The President blinked. “Was all the money we spent on missiles wasted as well?”

“No, Mr President,” Paul said. “We developed a limited ABM capability and, we know, so did the Russians and Chinese, but we never developed the kind of working screen that the aliens have deployed. Nukes are normally deployed via aircraft, missiles or shells…and the aliens have a working screen against all three. We could bombard them repeatedly in the hopes of getting a warhead through their defences, but we would rapidly run out of warheads. The stockpiles were, I’m afraid to admit, badly run down in the years since the cold war ended.”

He leaned forward. “The only way we could get a nuke through would be to smuggle one into the red zone,” he added. “There are Special Forces personnel who are trained for such missions; we could deploy some of them, pick a target, and nuke it.”

Spencer scowled. “And what will they do to us?”

General Hastings coughed. “What can they do that’s worse than what they have already done?”

Spencer glared at him. “When Saddam threatened to use chemical weapons during the Gulf War, we quietly warned him that we would go nuclear in response,” he said. “When there was a danger from missing Russian nukes, we made it a policy that if the Russian nukes were used against us, we would retaliate against Russia, if only to provide a great deal of incentive to cooperate. We have long had a policy that one nuclear strike must be repaid with another, if only to keep the deterrence factor in play. We have even considered striking Iran first to prevent them from using their nukes!”

The President winced. No President since Roosevelt and Truman had been in a position where they had seriously had to consider the use of nuclear weapons, except Kennedy. The Cuban Missile Crisis hadn’t exploded into war, thankfully, and with the end of the cold war, the nuclear nightmare had faded slightly.
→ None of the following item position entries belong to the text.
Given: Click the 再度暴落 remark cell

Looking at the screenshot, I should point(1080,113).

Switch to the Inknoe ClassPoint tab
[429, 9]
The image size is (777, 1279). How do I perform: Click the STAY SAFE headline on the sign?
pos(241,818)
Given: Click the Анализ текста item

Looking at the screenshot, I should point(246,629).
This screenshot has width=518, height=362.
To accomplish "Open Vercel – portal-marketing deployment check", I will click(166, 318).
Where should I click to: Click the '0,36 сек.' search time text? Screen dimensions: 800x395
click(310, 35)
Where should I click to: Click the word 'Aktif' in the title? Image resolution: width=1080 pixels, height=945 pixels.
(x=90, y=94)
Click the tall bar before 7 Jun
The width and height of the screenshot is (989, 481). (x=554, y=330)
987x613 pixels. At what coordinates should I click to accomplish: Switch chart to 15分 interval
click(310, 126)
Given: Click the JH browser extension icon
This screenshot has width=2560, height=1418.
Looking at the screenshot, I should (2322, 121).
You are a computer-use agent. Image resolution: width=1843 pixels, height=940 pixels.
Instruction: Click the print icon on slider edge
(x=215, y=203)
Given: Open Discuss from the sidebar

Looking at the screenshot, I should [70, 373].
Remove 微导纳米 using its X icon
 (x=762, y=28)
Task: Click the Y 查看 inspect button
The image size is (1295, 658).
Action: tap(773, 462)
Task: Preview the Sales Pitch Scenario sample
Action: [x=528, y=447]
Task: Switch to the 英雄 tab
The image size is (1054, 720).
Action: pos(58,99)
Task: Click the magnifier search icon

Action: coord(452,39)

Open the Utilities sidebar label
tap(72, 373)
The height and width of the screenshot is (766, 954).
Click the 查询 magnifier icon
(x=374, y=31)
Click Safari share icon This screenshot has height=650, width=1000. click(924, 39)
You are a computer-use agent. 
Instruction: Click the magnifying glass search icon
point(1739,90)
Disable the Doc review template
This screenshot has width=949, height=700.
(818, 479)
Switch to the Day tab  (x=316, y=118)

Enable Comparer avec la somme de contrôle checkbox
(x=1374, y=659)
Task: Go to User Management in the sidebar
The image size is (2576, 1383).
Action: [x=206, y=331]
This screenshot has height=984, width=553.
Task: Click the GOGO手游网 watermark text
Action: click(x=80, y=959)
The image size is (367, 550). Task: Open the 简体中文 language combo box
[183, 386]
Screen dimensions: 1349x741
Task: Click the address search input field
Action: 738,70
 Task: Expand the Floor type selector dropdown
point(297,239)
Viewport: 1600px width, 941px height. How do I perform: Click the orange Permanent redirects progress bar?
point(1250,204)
Terrorists with nukes were an ever-present threat, but actually producing or obtaining a nuke was much harder than the media made it seem. Sure, the Russians could still devastate America, but they’d be devastated in turn…

But they’d all had to wrestle with the possibility of a terrorist nuke. If terrorists had nuked Washington, who could the US retaliate against? Russia, if the nuke came from there? Mecca, if Islamic terrorists? Retaliation wouldn’t actually achieve much beyond adding a few million extra dead to the death toll. It would have been pointless spite…and the President who didn’t hit back would be impeached and replaced by someone else who would hit back, even if the target in question was innocent. He could understand the alien position all right. They would have to strike back.

“This is war,” General Hastings said. “I take no pleasure in the thought of a nuke being used, but I don’t think we have a choice. Once the aliens get organised, they’re going to start pushing outwards, clearing the way as they move. If that happens…”

He didn’t have to spell out the consequences. “Colonel James, I want you and your staff to draw up a plan for evicting the aliens as soon as possible,” the President ordered. “Once you have an operating plan, inform me at once. We need to move fast.”

Paul said nothing. Maybe it could be done; maybe the aliens could be removed…or maybe it was merely the beginning of the end for humanity.


***


Deborah Ivey had more practice than most in keeping her face under control. Her career in a man’s world – despite an ever-increasing number of women entering politics – had taught her to keep her innermost thoughts to herself…and what she was thinking was far from complimentary. The President was losing it. He’d been shown, twice, that conventional war wouldn’t work against the aliens, but he was still keen for such a war to be launched. It would be nothing, but an unmigrated disaster.